Julian Barnes writes on page 125 (edition published by Jonathan Cape): What could be put up against the noise of time? Only that music which is inside ourselves – the music of our being – which is transformed by some into real music. Which, over decades, if it is strong and true and pure enough to drown out the noise of time, is transformed into the whisper of history.

This a beautiful book, beautifully researched and written. There is nothing in the early part of the book that indicates that the book is about Dmitri Dmitrievich Shostakovich; this is information that appears piece by piece, until the reader says: “Why, of course… ”


Drawing upon a number of biographies of the composer, The Noise of Time is not itself a biography, even though it follows a rough timeline from birth to death. In many ways it is a painting of Shostakovich where his emotions and his vital essence take priority over dates and happenings. It is this presentation that makes the book so special and so readable.

Shostakovich is a gifted composer, for whom music is everything, who is caught up in a society that has lost its soul. He watches while other creative people are exiled to camps or executed, and he awaits the knock on the door that will lead to the same fate for himself. Bit by bit he learns that the truthful expression of his innermost emotions will only lead to annihilation. In the end he compromises.

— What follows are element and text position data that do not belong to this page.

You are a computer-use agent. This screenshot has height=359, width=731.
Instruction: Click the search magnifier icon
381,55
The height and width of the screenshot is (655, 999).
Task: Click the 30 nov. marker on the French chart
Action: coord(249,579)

It is this compromise that is the most difficult thing Shostakovich has done. He is no longer being completely truthful to the creative force within him, but the alternative does not bear thinking about. Some may see him as a coward, but opting to reconcile two opposing forces – his own creative nature and the Soviet State – Shostakovich must be given due praise.

His fears, his love of music, his frustration with the State and the people administrating it weave together to give us the portrait of a man filled with the boundlessness of music but also with many regrets and much soul-searching. Definitely a book worth reading.